Dataset excerpts:
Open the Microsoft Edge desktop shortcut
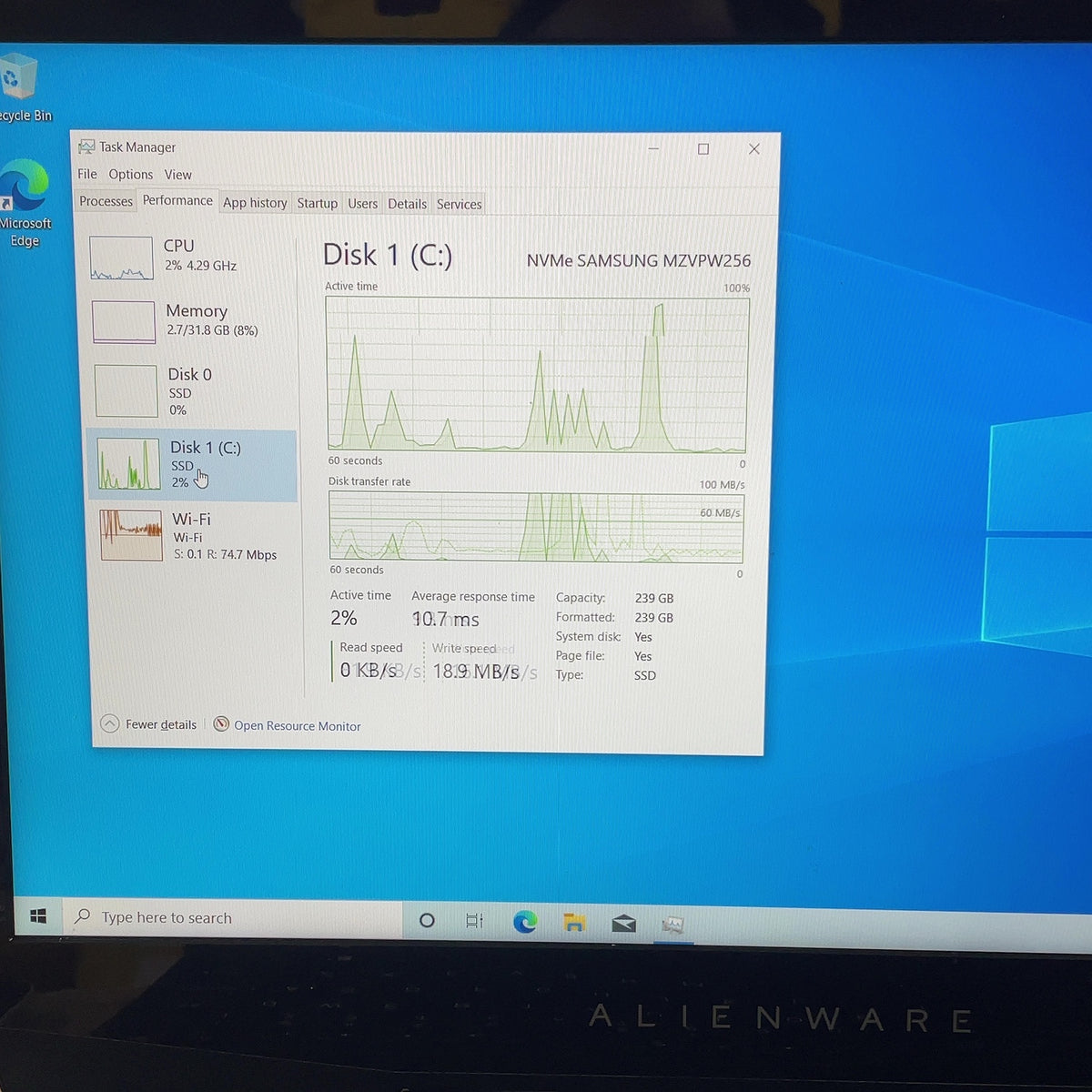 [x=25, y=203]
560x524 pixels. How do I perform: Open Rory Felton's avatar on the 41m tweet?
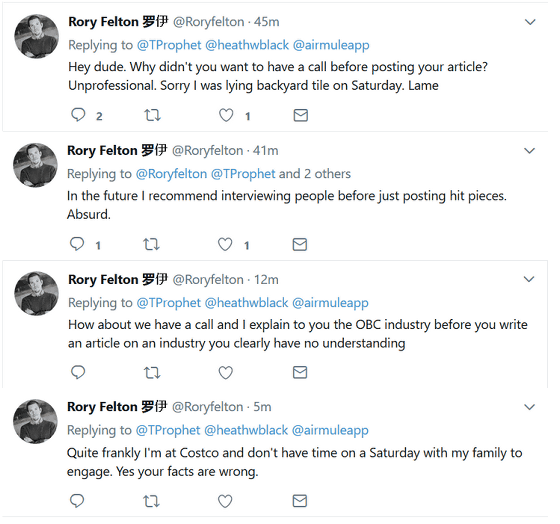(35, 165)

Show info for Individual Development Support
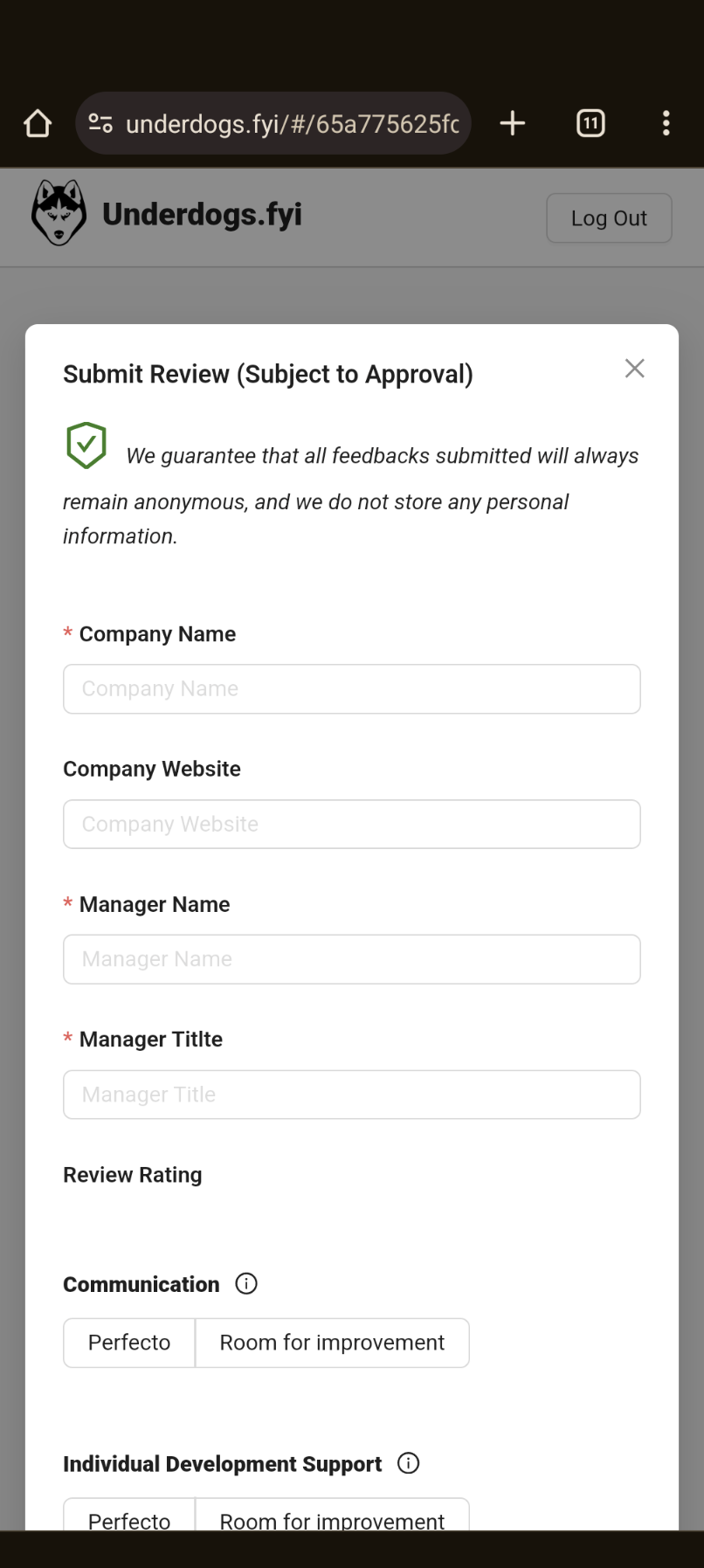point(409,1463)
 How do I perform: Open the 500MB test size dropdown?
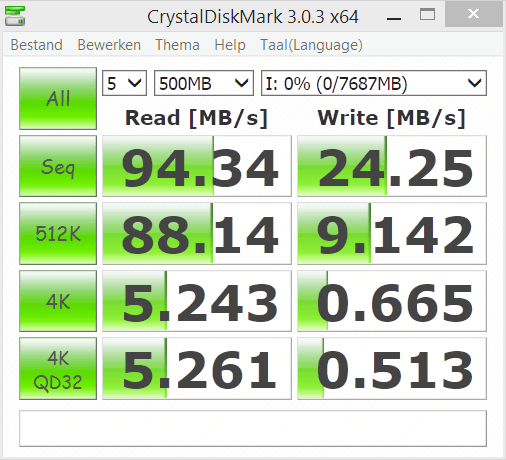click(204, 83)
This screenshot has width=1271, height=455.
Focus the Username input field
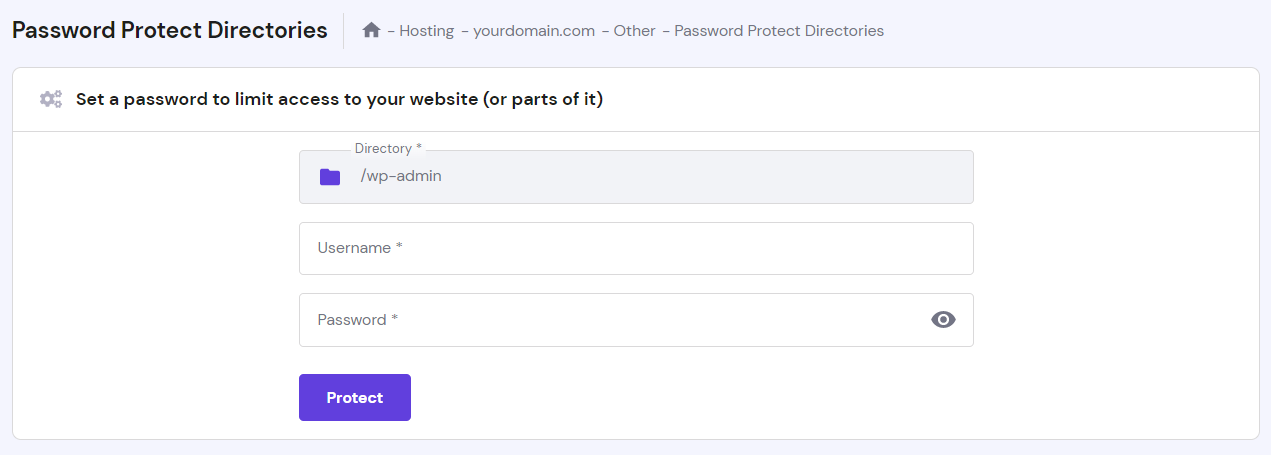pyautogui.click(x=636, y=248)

==

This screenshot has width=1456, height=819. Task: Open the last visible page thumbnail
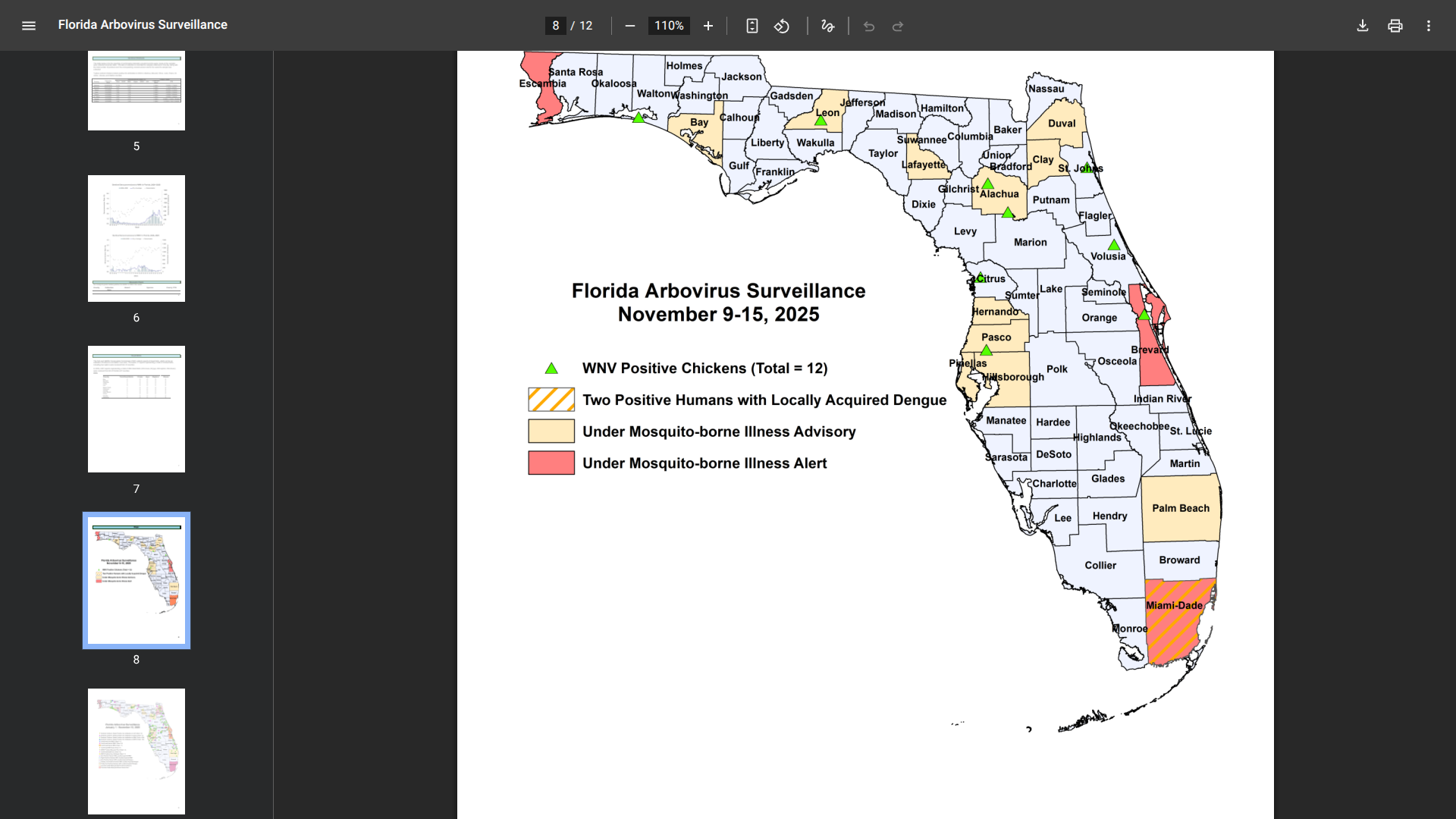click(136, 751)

Written problem:
Rewrite the lines from the one containing "This screenshot has width=1271, height=455." through the one containing "pyautogui.click(x=636, y=248)", inclusive, as a Markdown table with the columns "Row" and "Line", skipping blank lines and omitting the pictures.

Answer in full:
| Row | Line |
|---|---|
| 1 | This screenshot has width=1271, height=455. |
| 2 | Focus the Username input field |
| 3 | pyautogui.click(x=636, y=248) |